::: RECORDS FOR THE EXERCISE :::

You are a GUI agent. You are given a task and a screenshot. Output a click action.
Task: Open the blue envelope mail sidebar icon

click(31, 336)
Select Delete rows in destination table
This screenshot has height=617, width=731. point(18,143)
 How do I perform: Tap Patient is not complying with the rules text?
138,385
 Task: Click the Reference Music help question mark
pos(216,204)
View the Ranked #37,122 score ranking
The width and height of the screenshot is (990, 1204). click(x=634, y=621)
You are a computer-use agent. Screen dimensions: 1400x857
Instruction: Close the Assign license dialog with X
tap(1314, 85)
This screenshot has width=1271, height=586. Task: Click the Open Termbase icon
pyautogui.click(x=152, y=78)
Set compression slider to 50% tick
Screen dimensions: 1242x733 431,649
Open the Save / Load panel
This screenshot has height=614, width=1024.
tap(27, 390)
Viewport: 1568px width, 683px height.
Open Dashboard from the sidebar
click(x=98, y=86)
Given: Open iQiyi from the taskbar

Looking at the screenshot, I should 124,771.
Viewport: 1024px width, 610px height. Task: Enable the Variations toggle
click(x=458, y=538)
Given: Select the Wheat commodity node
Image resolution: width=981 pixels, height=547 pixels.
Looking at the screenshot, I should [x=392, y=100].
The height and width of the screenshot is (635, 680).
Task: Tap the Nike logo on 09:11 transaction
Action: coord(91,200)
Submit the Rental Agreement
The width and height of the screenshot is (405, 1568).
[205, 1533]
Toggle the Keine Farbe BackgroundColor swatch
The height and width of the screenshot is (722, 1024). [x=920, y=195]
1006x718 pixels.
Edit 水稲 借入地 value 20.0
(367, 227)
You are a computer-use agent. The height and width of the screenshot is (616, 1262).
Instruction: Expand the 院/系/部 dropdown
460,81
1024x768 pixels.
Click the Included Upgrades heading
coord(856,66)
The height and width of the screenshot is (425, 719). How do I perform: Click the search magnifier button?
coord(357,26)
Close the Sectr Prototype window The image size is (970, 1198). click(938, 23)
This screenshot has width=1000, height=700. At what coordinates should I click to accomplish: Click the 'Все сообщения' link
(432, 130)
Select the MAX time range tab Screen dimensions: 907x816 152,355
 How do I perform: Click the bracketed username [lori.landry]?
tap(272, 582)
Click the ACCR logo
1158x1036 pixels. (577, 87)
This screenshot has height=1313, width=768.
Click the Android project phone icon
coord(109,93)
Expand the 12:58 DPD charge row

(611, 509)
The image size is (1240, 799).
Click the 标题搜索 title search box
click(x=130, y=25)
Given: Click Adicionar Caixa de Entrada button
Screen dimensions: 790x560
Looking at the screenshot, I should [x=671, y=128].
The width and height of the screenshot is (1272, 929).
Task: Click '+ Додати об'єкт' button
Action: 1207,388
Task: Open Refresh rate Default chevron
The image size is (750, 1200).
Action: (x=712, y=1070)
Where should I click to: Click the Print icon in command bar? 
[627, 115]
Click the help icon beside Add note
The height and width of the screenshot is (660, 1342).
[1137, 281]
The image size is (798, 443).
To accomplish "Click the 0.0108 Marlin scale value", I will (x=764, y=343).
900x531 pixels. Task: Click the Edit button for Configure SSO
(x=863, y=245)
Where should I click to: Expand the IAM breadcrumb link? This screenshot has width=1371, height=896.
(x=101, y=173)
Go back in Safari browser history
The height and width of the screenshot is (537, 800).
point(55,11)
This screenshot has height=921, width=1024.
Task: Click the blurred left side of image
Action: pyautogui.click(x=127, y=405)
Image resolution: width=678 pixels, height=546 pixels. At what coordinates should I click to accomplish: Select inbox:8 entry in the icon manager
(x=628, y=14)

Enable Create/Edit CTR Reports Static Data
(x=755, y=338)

:::

Transcribe the records in full, word for word.

ANSWER SECTION
You are a GUI agent. You are given a task and a screenshot. Output a click action.
Task: Open the blue envelope mail sidebar icon

click(31, 336)
Select Delete rows in destination table
This screenshot has height=617, width=731. point(18,143)
 How do I perform: Tap Patient is not complying with the rules text?
138,385
 Task: Click the Reference Music help question mark
pos(216,204)
View the Ranked #37,122 score ranking
The width and height of the screenshot is (990, 1204). click(x=634, y=621)
You are a computer-use agent. Screen dimensions: 1400x857
Instruction: Close the Assign license dialog with X
tap(1314, 85)
This screenshot has width=1271, height=586. Task: Click the Open Termbase icon
pyautogui.click(x=152, y=78)
Set compression slider to 50% tick
Screen dimensions: 1242x733 431,649
Open the Save / Load panel
This screenshot has height=614, width=1024.
tap(27, 390)
Viewport: 1568px width, 683px height.
Open Dashboard from the sidebar
click(x=98, y=86)
Given: Open iQiyi from the taskbar

Looking at the screenshot, I should 124,771.
Viewport: 1024px width, 610px height. Task: Enable the Variations toggle
click(x=458, y=538)
Given: Select the Wheat commodity node
Image resolution: width=981 pixels, height=547 pixels.
Looking at the screenshot, I should [x=392, y=100].
The height and width of the screenshot is (635, 680).
Task: Tap the Nike logo on 09:11 transaction
Action: coord(91,200)
Submit the Rental Agreement
The width and height of the screenshot is (405, 1568).
[205, 1533]
Toggle the Keine Farbe BackgroundColor swatch
The height and width of the screenshot is (722, 1024). [x=920, y=195]
1006x718 pixels.
Edit 水稲 借入地 value 20.0
(367, 227)
You are a computer-use agent. The height and width of the screenshot is (616, 1262).
Instruction: Expand the 院/系/部 dropdown
460,81
1024x768 pixels.
Click the Included Upgrades heading
coord(856,66)
The height and width of the screenshot is (425, 719). How do I perform: Click the search magnifier button?
coord(357,26)
Close the Sectr Prototype window The image size is (970, 1198). click(938, 23)
This screenshot has width=1000, height=700. At what coordinates should I click to accomplish: Click the 'Все сообщения' link
(432, 130)
Select the MAX time range tab Screen dimensions: 907x816 152,355
 How do I perform: Click the bracketed username [lori.landry]?
tap(272, 582)
Click the ACCR logo
1158x1036 pixels. (577, 87)
This screenshot has height=1313, width=768.
Click the Android project phone icon
coord(109,93)
Expand the 12:58 DPD charge row

(611, 509)
The image size is (1240, 799).
Click the 标题搜索 title search box
click(x=130, y=25)
Given: Click Adicionar Caixa de Entrada button
Screen dimensions: 790x560
Looking at the screenshot, I should [x=671, y=128].
The width and height of the screenshot is (1272, 929).
Task: Click '+ Додати об'єкт' button
Action: 1207,388
Task: Open Refresh rate Default chevron
The image size is (750, 1200).
Action: (x=712, y=1070)
Where should I click to: Click the Print icon in command bar? 
[627, 115]
Click the help icon beside Add note
The height and width of the screenshot is (660, 1342).
[1137, 281]
The image size is (798, 443).
To accomplish "Click the 0.0108 Marlin scale value", I will (x=764, y=343).
900x531 pixels. Task: Click the Edit button for Configure SSO
(x=863, y=245)
Where should I click to: Expand the IAM breadcrumb link? This screenshot has width=1371, height=896.
(x=101, y=173)
Go back in Safari browser history
The height and width of the screenshot is (537, 800).
point(55,11)
This screenshot has height=921, width=1024.
Task: Click the blurred left side of image
Action: pyautogui.click(x=127, y=405)
Image resolution: width=678 pixels, height=546 pixels. At what coordinates should I click to accomplish: Select inbox:8 entry in the icon manager
(x=628, y=14)

Enable Create/Edit CTR Reports Static Data
(x=755, y=338)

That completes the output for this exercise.